What you will do ::
Quote word for word the lines of the material beginning with the line that contains "Identify the location of options." and continuing through the end of the material.

Provided data ::
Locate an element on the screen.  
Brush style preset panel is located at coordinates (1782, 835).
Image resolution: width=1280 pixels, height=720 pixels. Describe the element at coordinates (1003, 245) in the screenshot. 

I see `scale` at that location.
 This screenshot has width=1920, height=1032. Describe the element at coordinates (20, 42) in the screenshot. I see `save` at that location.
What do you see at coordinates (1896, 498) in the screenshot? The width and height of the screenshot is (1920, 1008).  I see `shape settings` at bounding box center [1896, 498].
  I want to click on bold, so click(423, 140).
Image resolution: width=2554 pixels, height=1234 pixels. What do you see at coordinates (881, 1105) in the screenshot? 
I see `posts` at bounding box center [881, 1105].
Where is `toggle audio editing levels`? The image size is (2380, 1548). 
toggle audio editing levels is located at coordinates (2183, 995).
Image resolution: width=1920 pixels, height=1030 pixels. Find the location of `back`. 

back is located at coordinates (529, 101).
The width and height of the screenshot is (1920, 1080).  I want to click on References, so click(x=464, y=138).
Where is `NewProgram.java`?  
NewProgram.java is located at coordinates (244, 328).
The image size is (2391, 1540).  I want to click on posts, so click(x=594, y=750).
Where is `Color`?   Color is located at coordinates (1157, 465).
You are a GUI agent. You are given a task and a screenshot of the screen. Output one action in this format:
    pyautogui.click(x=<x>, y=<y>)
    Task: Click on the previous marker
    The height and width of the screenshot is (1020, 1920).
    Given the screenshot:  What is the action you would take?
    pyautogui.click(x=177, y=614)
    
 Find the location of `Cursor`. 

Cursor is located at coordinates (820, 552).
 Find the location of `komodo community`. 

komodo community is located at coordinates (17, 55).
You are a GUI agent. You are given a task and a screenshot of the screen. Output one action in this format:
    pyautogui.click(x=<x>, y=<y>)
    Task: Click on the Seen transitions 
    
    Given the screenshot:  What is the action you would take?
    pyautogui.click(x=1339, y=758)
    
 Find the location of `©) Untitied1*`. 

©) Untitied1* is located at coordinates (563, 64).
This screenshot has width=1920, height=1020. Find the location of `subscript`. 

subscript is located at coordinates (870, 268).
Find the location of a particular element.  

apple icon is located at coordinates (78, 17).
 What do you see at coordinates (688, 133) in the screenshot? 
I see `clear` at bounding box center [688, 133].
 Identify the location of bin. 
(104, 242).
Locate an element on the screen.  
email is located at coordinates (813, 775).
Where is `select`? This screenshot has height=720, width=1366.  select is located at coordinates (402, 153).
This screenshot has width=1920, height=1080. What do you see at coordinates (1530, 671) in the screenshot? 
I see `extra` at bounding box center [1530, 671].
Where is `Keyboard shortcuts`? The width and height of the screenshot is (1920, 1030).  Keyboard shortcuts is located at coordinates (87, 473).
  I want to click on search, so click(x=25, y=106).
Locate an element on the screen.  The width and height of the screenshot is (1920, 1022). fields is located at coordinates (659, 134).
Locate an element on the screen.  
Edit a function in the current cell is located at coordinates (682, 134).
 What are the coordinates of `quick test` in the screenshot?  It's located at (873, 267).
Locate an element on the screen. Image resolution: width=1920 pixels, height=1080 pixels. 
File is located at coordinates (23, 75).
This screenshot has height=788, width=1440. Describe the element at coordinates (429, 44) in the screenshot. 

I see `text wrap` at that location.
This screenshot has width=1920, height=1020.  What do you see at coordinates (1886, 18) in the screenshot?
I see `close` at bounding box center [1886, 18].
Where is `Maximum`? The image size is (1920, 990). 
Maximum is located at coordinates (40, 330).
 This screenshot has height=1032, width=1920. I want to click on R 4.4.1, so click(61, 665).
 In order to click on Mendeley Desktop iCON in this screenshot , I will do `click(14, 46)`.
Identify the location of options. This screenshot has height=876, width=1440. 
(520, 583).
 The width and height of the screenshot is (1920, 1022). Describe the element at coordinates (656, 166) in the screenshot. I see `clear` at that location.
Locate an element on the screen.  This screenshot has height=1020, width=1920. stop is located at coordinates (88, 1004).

Complete response ::
Identify the location of options. This screenshot has height=876, width=1440. 
(520, 583).
 The width and height of the screenshot is (1920, 1022). Describe the element at coordinates (656, 166) in the screenshot. I see `clear` at that location.
Locate an element on the screen.  This screenshot has height=1020, width=1920. stop is located at coordinates (88, 1004).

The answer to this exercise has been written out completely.